The fossil of *Dendrobium solitarius*, discovered in southern Africa, is the oldest bacterial fossil ever discovered by scientists and the oldest representative of all paleontological fossils. *Dendrobium solitarius* is a prokaryote, dating back 3.2 billion years. Because the earliest life forms on Earth, such as *Dendrobium solitarius*, are very primitive single-celled organisms, even when fossilized, they are extremely light, fragile, and easily broken. Therefore, scientists had long struggled to find other reliable fossils of these primitive life forms.
Later, when some scientists analyzed the formation of weathered banded iron ore in sedimentary rocks, they discovered that this type of iron ore was formed by an ancient microorganism called iron bacteria; moreover, the iron bacteria that formed these iron ore deposits could be traced back to as far as 3.2 billion years ago.
Iron bacteria share common characteristics with other bacteria: they are single-celled organisms with diameters ranging from a few micrometers to tens of micrometers, and are prokaryotes without a nucleus, meaning they can only be observed under a microscope magnified thousands of times. Some iron bacteria have oval or rod-shaped cells that connect to form rather long filaments; some individual iron bacteria are themselves thin, long filaments. Others are spherical, arc-shaped, or rod-shaped with stalks or branches; still others form small nodules, ribbons, or spirals. All these iron bacteria are encased in a thin layer of "armor"—a sheath.
Iron bacteria ingest inorganic substances such as iron and silica during their life processes. In swamps and lakes, iron usually exists in the form of soluble ferrous hydroxide. After being ingested by iron bacteria, it is oxidized into insoluble ferric oxide through enzymatic catalysis within the bacteria.
These insoluble iron compounds and silicates, among other inorganic substances, are secreted by iron bacteria, forming a sheath primarily composed of iron. Interestingly, the sheath of iron bacteria is often several times or even tens of times larger than its body. Iron bacteria can move back and forth within the sheath, and sometimes even extend beyond it to rebuild a new one. The shed sheath then settles in water, accumulating into iron ore. You might not imagine that these iron bacteria, living millions of years ago, have become skilled artisans in iron production through this lifestyle, providing humanity with extremely rich iron ore resources today.
Scientists have discovered banded iron ore layers in Precambrian sedimentary rocks dating from 1.8 billion to 3.2 billion years ago in the United States, Canada, the former Soviet Union, Australia, India, and southern Africa. These layers commonly contain iron bacteria fossils.

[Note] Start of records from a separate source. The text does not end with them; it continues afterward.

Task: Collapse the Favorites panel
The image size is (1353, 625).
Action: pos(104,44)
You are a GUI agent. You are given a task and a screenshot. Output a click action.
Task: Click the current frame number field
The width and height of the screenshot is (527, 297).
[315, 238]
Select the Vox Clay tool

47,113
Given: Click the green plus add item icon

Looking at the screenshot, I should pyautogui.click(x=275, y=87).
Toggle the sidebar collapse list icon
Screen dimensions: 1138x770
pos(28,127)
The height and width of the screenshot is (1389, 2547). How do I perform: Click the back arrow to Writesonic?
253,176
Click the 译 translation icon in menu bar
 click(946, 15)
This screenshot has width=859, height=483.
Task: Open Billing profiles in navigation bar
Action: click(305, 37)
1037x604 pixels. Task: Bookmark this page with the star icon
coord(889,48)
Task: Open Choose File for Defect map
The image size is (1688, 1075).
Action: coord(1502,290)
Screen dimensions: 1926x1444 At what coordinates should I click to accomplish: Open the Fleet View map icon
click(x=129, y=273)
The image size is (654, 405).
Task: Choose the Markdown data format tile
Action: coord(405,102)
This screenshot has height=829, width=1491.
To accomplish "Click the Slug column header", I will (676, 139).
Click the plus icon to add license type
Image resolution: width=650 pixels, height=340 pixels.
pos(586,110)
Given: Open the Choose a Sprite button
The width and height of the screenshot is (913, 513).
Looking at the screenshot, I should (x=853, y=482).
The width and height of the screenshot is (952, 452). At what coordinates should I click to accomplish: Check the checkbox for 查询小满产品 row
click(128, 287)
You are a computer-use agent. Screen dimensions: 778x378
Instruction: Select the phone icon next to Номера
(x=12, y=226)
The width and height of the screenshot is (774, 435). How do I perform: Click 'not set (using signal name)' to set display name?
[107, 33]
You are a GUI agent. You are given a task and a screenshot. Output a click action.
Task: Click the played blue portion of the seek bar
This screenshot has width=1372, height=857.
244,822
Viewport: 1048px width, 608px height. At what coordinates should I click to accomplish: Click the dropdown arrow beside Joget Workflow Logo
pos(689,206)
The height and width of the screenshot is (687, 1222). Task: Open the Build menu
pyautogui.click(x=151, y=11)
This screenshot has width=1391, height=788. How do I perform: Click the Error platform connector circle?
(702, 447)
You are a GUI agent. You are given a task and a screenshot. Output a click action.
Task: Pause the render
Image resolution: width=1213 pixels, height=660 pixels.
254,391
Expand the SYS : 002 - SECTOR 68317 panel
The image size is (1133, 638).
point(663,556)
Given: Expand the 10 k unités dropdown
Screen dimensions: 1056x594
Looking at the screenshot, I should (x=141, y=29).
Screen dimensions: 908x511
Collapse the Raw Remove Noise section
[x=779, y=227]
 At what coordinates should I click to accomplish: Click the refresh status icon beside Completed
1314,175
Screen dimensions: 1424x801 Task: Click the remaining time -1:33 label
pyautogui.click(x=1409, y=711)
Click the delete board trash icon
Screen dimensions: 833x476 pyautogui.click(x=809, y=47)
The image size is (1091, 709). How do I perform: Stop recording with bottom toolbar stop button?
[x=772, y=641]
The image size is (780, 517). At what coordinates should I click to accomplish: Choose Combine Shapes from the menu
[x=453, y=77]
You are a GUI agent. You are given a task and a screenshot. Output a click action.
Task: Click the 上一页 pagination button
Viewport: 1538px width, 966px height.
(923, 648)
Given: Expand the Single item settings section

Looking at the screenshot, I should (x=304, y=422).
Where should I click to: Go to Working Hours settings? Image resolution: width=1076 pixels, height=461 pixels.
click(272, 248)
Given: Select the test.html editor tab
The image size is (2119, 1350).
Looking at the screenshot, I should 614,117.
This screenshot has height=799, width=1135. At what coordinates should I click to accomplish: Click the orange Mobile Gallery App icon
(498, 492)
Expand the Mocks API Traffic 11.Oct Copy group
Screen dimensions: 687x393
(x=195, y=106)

Iron bacteria fossils can be observed by grinding the rocks or ores into thin slices and examining them under a high-magnification biological microscope or electron microscope.
Because research on ancient iron bacteria fossils is still insufficient, only a dozen or so species have been discovered so far. They are somewhat similar to modern iron bacteria, but also different. Some of these species are extinct. Of course, the species of that time are by no means the same as the modern species. For example, the ancient filamentous iron bacteria are very similar to modern filamentous iron bacteria; they both have a sheath, but the ancient ones were much larger than the modern ones.
Iron bacteria are mostly aerobic microorganisms, but they require very little oxygen. Scientists speculate that the Earth's atmosphere 3.2-3.4 billion years ago was highly reducing. At that time, there was almost no oxygen in the atmosphere, only carbon dioxide, methane, and hydrogen. Around 3.2-3.1 billion years ago, cyanobacteria appeared. For the next 2.7 billion years, these cyanobacteria absorbed carbon dioxide from the original reducing atmosphere, used chlorophyll for photosynthesis, produced free oxygen, and released it into the atmosphere. This gradually increased the oxygen content in the atmosphere, providing favorable living conditions for aerobic iron bacteria. This ensured that they could continuously absorb ferrous hydroxide from water and oxidize it into insoluble ferric oxide, which would then be deposited at the bottom of the water.
It is evident that the bacteria that often cause panic and misunderstanding today not only laid the biological foundation for the evolution and development of the entire biosphere in the years that followed, but also some of their molecules accumulated indispensable mineral resources for the progress of intelligent life—human beings—to this day.